I have a collection of fastq files, each of which represents sequencing data from between one and three distinct but similar clones. There are between a few hundred and a few hundreds of thousands of reads per file. The reads have already been curated, so they are trimmed, demultiplexed, paired and overlapped. Each sequence is about 300-400 bases long, and each represents nearly the full sequence of interest (i.e. the final sequence is also about 300-400, and each read covers it nearly fully).
I want to assemble the reads to find consensus sequences. I can't just use a multiple alignment for this, because a significant minority of the wells are polyclonal and contain very similar, but distinct, sequences. I want an assembler that will simply line up the reads, determine which sets represent distinct clones, and return the consensus sequences along with the number of reads that fit that consensus.

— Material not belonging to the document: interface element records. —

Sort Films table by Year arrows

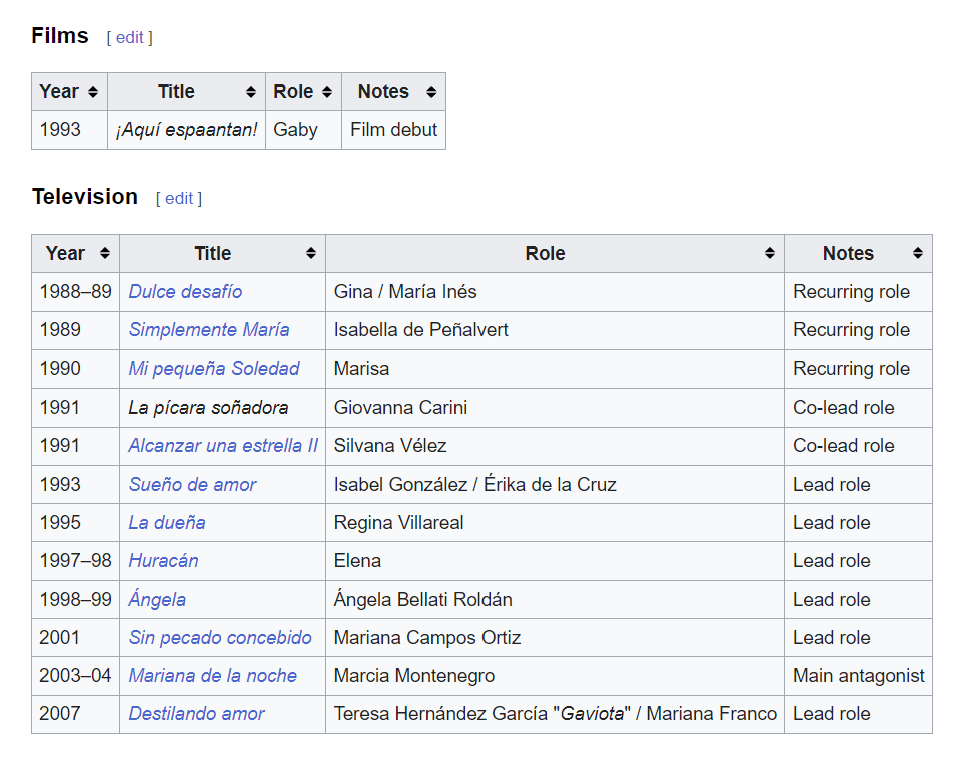[93, 92]
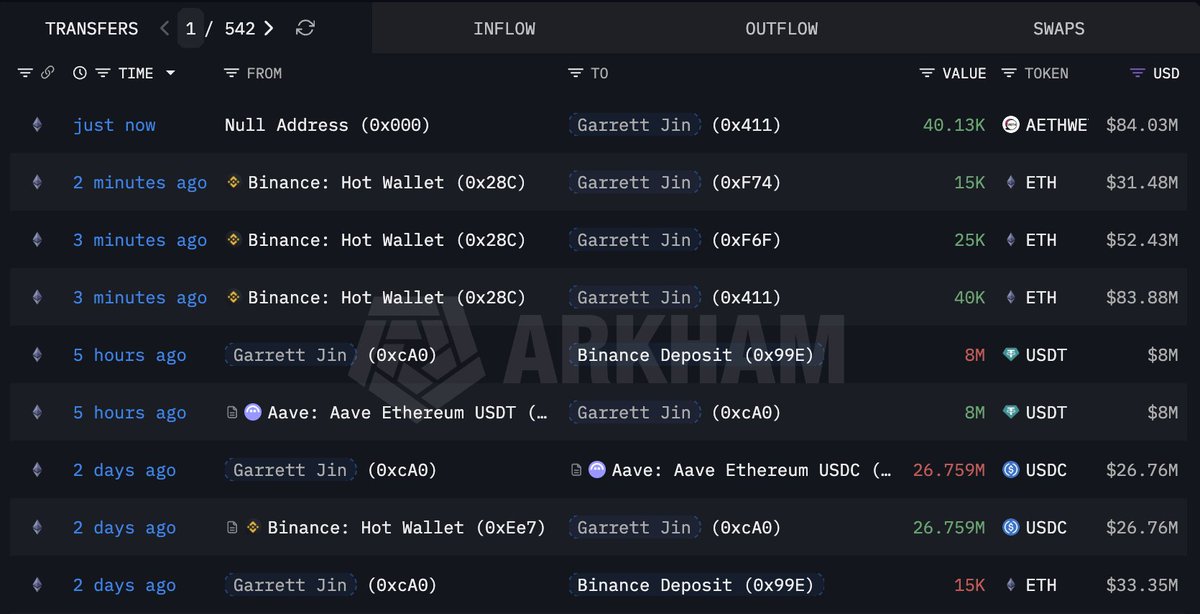Expand the TIME sort dropdown arrow
This screenshot has height=614, width=1200.
tap(170, 73)
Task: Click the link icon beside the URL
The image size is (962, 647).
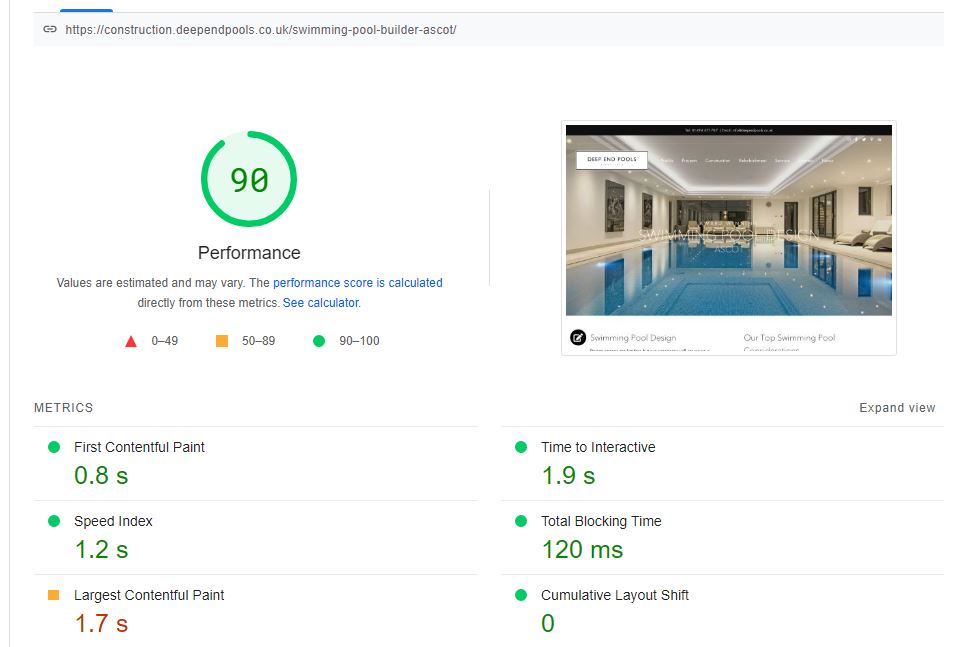Action: (x=50, y=30)
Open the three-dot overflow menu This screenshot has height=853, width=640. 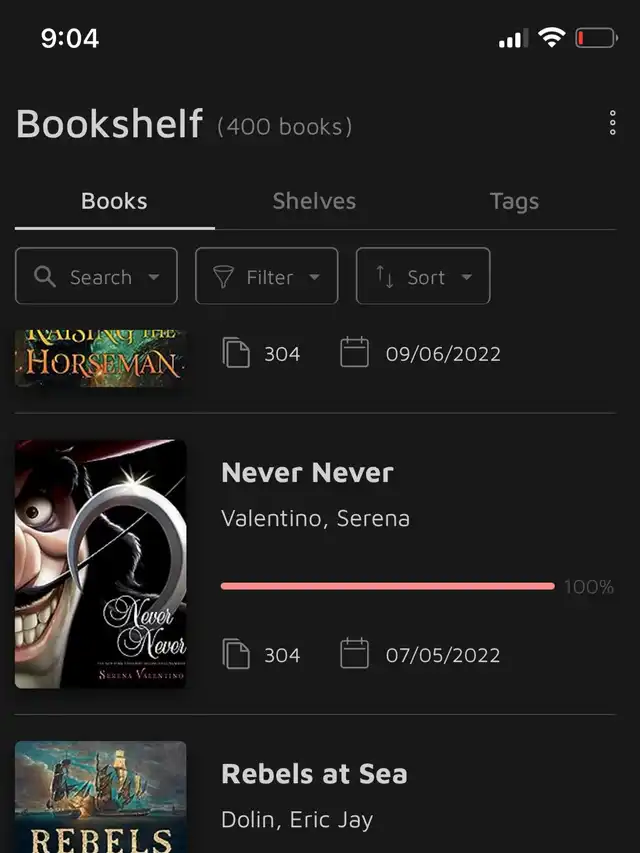612,124
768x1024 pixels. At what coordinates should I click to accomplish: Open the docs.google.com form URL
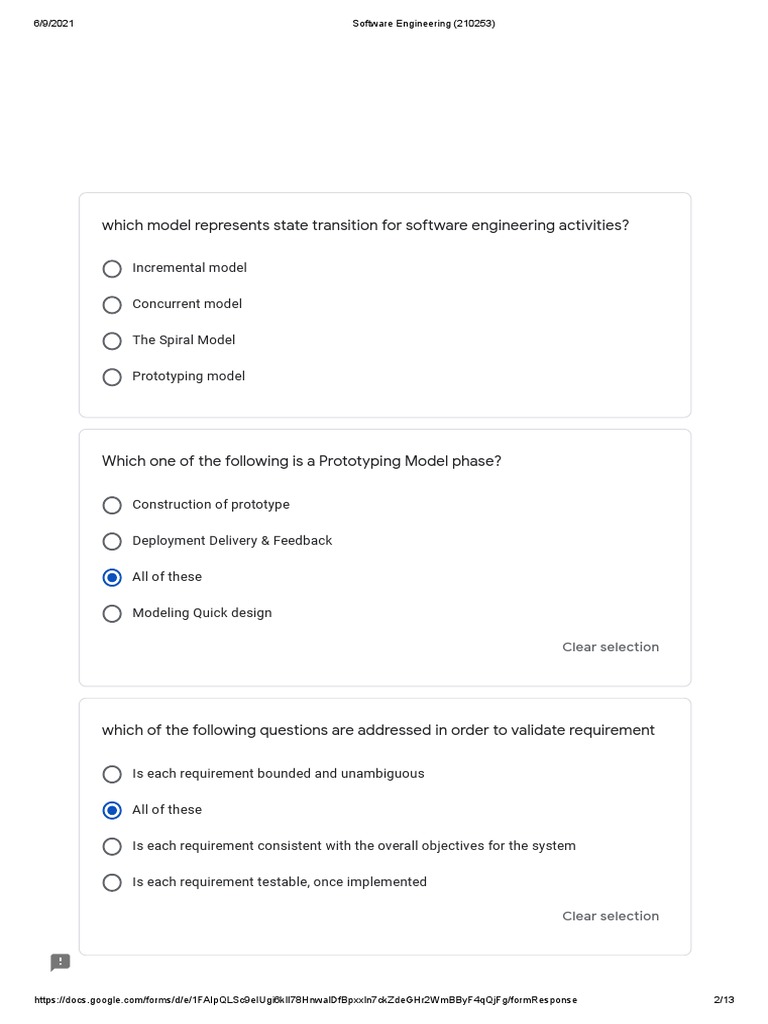coord(305,1000)
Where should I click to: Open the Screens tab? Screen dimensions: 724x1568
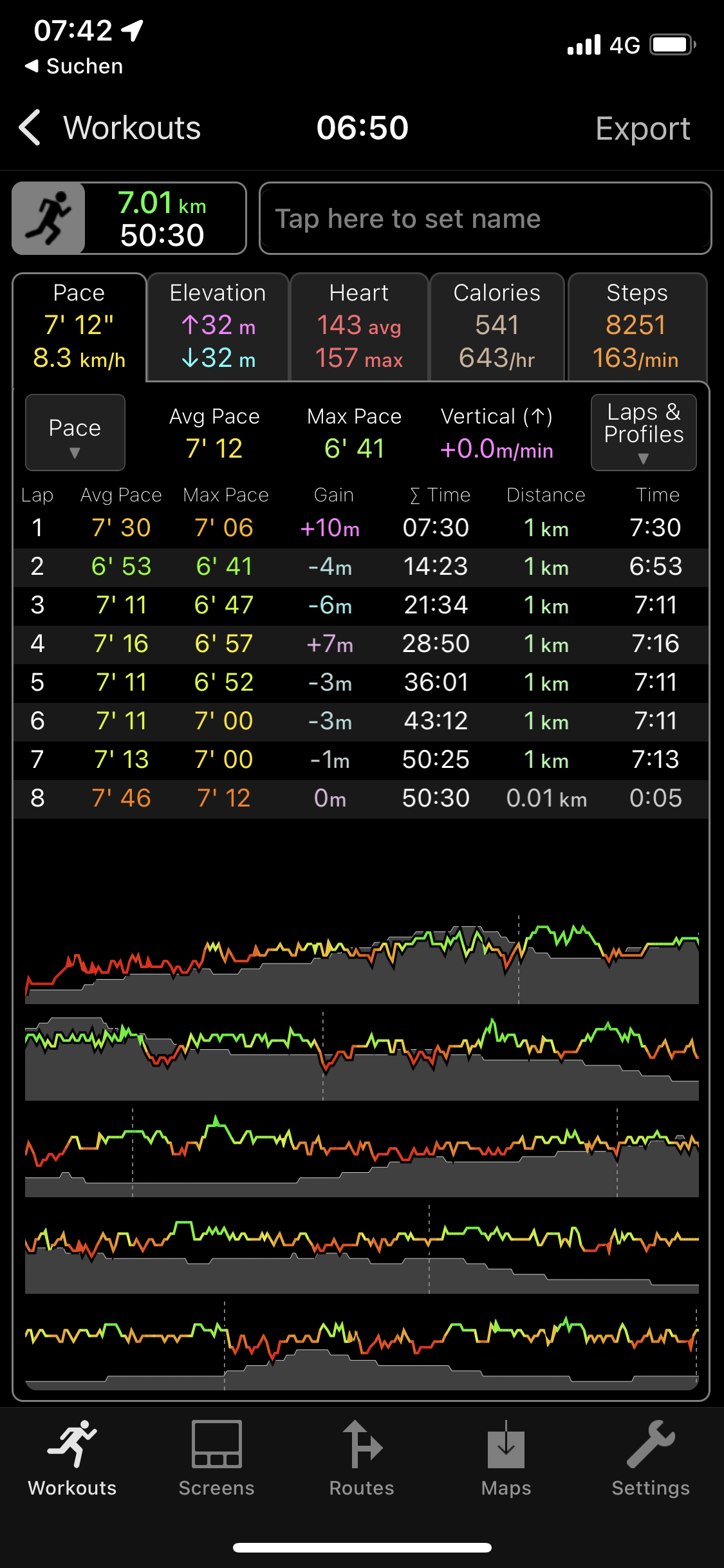pyautogui.click(x=216, y=1458)
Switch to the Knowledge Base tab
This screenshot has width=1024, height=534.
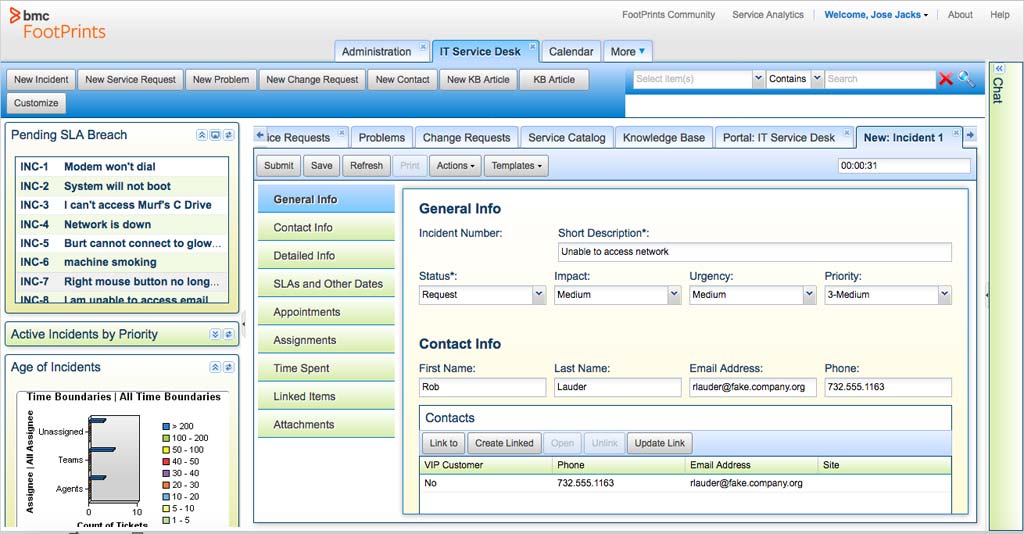pyautogui.click(x=664, y=138)
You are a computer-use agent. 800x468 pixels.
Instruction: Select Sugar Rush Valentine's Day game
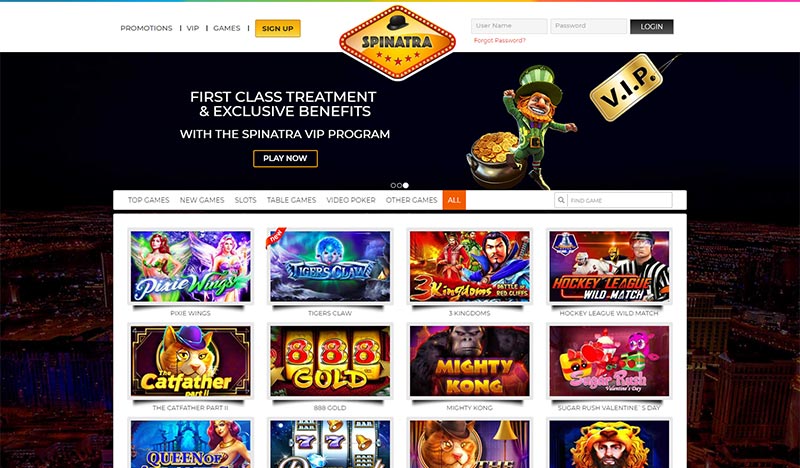(609, 361)
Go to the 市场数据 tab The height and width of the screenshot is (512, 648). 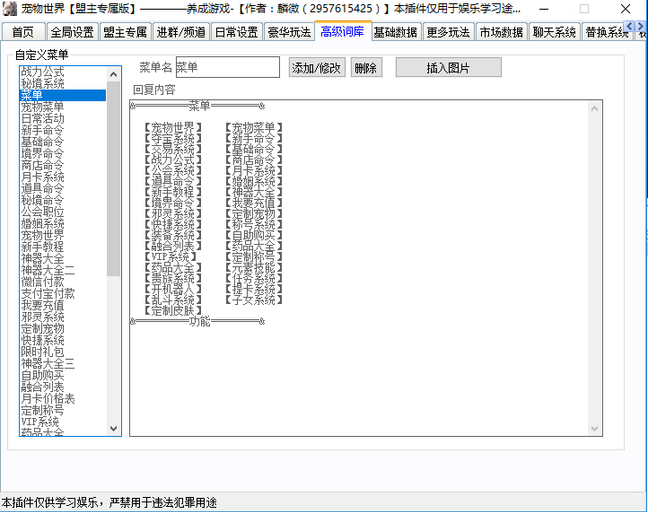(x=497, y=32)
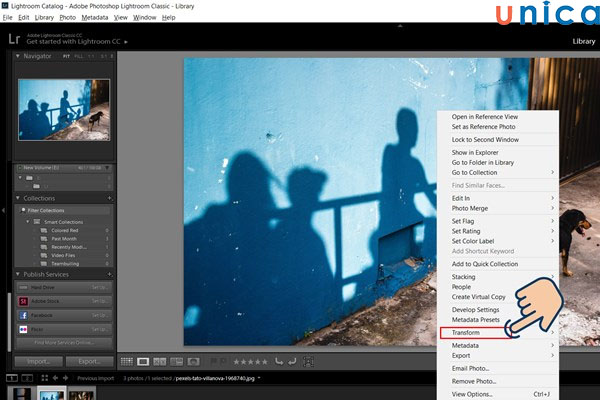Click the Export button
This screenshot has height=400, width=600.
88,361
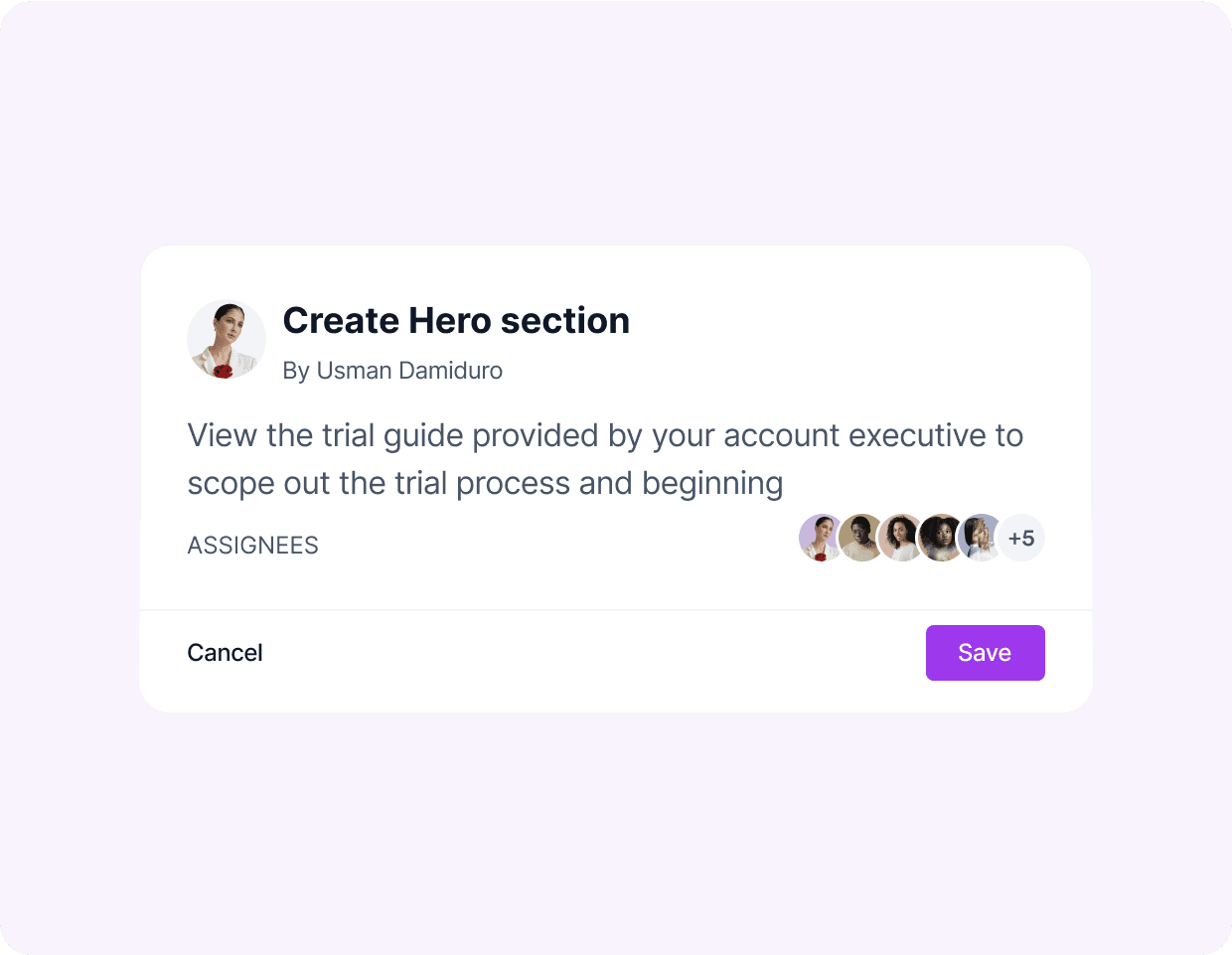
Task: Expand the +5 hidden assignees badge
Action: coord(1021,538)
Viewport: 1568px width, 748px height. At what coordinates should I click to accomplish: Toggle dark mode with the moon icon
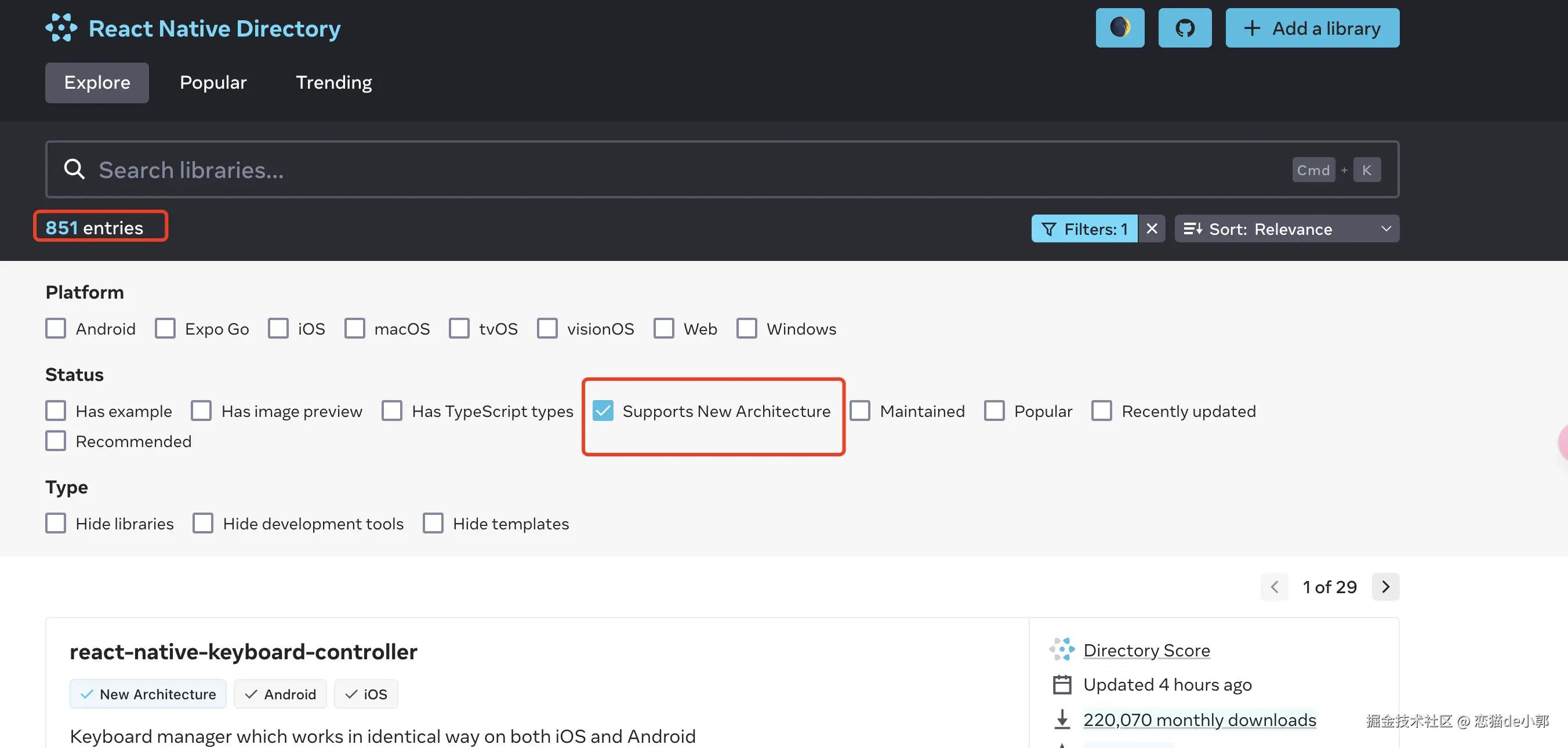tap(1119, 28)
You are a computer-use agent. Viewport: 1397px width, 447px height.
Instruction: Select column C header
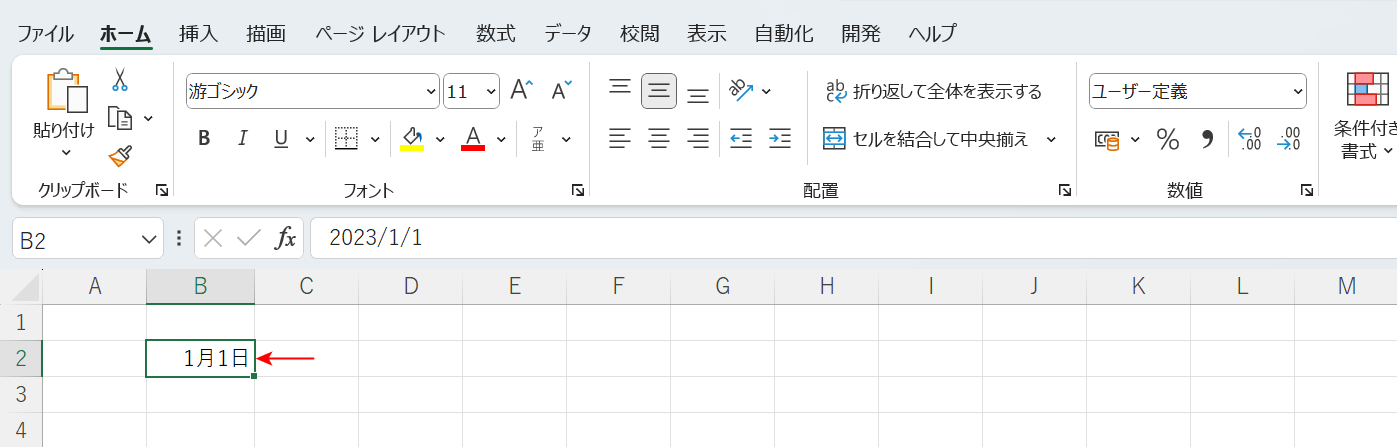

Most of the assemblers I've tried simply won't accept that the situation is as simple is it is, but earnestly want to perform much more complex operations, and won't let me override them. cap3 will take the paired-end set, overlap them, and return what I want, but cap3 is quite slow (several days to assemble the largest collections). Ray does most of the work, but I can't find a way to force Ray to tag the contigs with the number of reads in each. (This needs to be automated, because there are hundreds of files.)
What assemblers will take a single file (or a paired-end file if it can overlap them rapidly), and align reads to identify distinct clones without trying to build a full genome out of them?
hi,
Have you looked at tools used for OTU clustering like Usearch and Swarm
Thanks, "clustering" was the key word I should have been searching for, and turns up several applications including Swarm that seem to do exactly what I want.